Aufgabenstellung:
Extrahiere aus dem Text über Lennart Karl die Passage zwischen „Auf der Pressekonferenz“ und „wieder spielbereit sei.“, beide eingeschlossen, Wort für Wort.

======== Text der Seite ========

Der FC Bayern hofft vor dem CL-Rückspiel gegen Paris Saint-Germain auf das Comeback von Supertalent Lennart Karl als Einwechselspieler in einer möglicherweise heißen Schlussphase.
Auf der Pressekonferenz vor dem Bundesliga-Spiel gegen Heidenheim (3:3) trat Chefcoach Vincent Kompany hinsichtlich der Einsatzfähigkeit von Lennart Karl noch auf die Bremse, deutete aber gleichzeitig dezenten Optimismus für den PSG-Kracher an: „Ich bleibe noch vorsichtig mit seiner Situation“, so der Belgier mit dem Hinweis, dass der Spieler selbst entscheiden müsse, wann er wieder spielbereit sei.

======== Vorliegende Daten ========

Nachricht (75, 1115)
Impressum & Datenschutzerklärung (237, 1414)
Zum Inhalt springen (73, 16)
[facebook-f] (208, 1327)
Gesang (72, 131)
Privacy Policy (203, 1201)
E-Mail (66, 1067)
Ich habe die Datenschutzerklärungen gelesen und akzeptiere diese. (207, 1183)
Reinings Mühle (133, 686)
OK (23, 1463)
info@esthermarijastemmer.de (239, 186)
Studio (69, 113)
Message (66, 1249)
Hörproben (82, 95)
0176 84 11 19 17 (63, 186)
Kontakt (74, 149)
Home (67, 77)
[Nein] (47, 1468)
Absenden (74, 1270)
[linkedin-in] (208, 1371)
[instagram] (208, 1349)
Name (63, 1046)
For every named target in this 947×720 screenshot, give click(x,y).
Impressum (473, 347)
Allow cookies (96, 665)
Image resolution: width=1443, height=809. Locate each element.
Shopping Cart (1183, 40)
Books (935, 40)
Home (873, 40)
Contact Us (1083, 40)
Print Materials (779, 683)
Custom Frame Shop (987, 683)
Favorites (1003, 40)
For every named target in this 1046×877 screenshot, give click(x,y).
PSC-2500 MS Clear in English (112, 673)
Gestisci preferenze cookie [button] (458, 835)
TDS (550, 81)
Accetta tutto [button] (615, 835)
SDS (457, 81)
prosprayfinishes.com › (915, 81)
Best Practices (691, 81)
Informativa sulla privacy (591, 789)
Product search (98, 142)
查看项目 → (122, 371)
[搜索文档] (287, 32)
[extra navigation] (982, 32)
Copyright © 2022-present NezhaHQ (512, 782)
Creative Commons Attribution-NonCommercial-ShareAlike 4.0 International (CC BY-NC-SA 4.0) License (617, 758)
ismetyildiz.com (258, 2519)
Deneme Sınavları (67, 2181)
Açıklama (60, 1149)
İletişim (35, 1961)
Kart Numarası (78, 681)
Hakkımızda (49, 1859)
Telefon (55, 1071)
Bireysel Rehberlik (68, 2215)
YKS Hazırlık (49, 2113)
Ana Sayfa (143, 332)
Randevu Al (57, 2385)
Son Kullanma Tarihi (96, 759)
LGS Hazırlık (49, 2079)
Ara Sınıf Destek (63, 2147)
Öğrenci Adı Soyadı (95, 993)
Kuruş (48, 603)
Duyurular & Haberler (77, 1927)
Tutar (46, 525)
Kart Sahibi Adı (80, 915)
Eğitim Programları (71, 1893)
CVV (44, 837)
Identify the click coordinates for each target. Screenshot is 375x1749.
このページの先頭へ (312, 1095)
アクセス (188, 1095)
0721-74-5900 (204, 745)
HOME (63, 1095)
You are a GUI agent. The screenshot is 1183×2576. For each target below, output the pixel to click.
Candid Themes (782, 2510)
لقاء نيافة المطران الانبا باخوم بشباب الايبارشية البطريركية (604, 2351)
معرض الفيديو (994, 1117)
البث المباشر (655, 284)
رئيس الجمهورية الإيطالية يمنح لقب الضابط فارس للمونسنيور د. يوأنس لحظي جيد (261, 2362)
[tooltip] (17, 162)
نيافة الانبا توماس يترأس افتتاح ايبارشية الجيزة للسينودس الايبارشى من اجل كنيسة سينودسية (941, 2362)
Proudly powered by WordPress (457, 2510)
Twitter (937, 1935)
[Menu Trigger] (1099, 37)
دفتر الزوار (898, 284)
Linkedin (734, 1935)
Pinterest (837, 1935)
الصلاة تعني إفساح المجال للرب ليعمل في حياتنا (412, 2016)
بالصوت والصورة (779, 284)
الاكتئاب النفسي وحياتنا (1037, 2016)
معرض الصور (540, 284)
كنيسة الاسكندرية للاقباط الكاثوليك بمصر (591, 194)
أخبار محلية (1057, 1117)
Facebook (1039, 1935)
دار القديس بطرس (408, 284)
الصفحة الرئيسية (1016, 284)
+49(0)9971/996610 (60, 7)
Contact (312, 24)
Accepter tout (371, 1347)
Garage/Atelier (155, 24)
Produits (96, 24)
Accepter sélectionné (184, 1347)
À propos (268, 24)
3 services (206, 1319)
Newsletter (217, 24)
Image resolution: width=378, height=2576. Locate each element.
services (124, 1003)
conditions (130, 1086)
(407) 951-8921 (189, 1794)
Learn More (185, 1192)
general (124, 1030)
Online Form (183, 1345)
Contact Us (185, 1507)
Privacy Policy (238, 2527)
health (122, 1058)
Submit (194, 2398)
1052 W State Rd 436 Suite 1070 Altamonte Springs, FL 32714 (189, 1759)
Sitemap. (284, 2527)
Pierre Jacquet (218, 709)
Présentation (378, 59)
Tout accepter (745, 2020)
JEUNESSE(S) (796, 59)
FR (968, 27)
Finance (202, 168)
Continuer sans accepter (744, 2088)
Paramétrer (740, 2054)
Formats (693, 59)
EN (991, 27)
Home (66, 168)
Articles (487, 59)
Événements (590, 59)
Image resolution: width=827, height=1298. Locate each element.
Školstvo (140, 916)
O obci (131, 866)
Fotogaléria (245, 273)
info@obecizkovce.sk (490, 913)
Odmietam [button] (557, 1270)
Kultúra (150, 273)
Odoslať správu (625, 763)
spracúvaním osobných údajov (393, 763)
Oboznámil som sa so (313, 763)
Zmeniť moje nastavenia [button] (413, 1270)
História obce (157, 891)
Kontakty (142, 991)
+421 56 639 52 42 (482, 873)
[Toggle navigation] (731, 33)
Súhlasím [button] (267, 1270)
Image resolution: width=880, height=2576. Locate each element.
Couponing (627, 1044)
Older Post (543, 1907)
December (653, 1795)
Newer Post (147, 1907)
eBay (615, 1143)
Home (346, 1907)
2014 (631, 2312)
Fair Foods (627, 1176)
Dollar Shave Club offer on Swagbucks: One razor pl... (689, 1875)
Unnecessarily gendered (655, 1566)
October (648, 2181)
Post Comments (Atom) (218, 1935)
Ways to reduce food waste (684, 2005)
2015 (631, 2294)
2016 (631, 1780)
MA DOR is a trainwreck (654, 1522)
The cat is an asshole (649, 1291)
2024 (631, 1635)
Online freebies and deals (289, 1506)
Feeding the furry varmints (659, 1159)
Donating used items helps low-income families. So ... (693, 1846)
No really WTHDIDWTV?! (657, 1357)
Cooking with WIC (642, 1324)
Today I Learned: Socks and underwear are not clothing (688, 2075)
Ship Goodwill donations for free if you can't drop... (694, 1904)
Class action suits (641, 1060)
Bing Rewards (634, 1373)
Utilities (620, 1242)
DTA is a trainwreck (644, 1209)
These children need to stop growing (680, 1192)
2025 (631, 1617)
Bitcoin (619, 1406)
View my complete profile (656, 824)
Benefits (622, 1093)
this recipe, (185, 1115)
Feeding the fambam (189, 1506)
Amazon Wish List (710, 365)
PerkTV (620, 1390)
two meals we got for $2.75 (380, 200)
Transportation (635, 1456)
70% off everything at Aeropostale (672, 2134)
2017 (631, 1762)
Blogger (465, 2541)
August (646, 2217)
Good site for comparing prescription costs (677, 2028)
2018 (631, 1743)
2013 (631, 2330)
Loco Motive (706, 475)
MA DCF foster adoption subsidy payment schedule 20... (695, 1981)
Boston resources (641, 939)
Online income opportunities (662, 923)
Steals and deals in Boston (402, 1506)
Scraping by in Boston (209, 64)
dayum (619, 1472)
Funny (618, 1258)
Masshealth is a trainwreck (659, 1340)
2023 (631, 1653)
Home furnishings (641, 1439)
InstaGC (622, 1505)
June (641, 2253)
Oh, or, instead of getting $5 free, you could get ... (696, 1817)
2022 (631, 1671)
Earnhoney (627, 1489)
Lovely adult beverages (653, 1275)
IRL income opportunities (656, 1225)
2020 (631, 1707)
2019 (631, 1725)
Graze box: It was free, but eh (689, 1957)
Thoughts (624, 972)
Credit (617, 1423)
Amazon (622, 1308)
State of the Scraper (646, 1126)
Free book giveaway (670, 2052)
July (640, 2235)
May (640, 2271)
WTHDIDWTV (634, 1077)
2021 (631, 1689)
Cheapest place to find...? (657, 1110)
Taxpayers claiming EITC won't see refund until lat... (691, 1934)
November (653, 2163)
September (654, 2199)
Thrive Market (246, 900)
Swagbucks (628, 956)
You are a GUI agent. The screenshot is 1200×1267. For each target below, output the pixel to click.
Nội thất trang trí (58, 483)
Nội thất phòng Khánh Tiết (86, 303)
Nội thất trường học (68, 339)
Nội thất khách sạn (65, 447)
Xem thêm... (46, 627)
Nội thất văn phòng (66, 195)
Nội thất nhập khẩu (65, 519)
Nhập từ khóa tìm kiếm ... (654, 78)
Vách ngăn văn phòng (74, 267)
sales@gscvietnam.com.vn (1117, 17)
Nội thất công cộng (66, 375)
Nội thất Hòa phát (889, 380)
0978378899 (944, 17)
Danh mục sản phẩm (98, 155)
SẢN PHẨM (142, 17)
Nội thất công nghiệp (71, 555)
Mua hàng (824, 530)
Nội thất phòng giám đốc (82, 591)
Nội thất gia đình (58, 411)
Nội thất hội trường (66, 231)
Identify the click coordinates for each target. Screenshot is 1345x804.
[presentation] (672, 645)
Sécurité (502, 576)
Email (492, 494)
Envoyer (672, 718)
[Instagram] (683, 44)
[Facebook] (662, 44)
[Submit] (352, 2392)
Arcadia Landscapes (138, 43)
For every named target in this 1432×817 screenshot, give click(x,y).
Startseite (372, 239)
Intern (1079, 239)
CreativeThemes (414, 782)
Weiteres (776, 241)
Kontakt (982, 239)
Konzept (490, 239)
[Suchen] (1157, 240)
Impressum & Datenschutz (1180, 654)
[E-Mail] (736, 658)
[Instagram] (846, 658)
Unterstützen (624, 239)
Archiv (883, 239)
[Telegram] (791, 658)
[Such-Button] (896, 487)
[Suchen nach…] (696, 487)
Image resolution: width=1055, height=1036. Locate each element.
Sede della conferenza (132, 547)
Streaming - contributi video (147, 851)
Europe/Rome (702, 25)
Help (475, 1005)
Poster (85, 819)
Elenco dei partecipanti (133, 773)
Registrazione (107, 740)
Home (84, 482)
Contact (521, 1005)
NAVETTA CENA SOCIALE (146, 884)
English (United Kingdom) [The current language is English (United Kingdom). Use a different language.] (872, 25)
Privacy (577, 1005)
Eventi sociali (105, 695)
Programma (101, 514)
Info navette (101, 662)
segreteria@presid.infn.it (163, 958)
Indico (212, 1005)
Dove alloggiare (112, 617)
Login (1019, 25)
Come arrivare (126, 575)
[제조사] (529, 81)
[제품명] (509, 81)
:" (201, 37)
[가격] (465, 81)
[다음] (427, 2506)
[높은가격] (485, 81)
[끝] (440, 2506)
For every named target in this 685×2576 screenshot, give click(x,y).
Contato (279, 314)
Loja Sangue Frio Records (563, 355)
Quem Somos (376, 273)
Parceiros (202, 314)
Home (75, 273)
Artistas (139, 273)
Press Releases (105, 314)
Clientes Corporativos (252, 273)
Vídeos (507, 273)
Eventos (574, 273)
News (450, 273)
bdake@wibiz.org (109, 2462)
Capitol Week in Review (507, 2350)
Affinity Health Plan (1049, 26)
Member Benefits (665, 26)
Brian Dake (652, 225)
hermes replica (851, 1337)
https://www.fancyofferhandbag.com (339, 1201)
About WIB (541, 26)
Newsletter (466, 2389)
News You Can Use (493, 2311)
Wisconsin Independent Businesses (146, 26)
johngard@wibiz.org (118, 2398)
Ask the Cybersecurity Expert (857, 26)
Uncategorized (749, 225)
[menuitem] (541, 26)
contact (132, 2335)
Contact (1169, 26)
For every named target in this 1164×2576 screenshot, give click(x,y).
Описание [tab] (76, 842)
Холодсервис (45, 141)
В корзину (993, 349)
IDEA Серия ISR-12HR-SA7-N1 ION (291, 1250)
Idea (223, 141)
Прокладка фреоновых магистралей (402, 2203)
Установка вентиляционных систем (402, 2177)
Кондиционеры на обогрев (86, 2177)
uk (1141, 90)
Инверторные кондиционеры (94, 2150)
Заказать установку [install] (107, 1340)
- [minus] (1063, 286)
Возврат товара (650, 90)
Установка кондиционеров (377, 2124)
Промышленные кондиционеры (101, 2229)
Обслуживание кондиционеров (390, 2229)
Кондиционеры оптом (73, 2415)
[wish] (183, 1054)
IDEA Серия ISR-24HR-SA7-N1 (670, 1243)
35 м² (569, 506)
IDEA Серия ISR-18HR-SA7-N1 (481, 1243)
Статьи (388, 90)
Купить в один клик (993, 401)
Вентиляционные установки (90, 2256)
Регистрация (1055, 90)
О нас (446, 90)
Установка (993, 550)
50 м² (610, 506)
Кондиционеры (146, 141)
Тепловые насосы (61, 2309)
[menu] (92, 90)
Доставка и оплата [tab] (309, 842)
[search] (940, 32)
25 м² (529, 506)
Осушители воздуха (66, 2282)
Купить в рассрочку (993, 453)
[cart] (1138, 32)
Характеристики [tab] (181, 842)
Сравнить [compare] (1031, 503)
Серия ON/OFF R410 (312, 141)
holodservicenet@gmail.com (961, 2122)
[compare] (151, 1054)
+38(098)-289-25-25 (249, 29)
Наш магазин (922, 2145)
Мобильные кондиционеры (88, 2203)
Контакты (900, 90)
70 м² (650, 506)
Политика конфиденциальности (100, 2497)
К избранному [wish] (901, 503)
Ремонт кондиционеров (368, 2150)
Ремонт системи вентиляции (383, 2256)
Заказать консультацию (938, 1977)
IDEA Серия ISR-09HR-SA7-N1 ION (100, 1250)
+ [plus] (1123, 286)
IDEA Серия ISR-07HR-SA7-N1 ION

========

Lösung der Aufgabe:
Auf der Pressekonferenz vor dem Bundesliga-Spiel gegen Heidenheim (3:3) trat Chefcoach Vincent Kompany hinsichtlich der Einsatzfähigkeit von Lennart Karl noch auf die Bremse, deutete aber gleichzeitig dezenten Optimismus für den PSG-Kracher an: „Ich bleibe noch vorsichtig mit seiner Situation“, so der Belgier mit dem Hinweis, dass der Spieler selbst entscheiden müsse, wann er wieder spielbereit sei.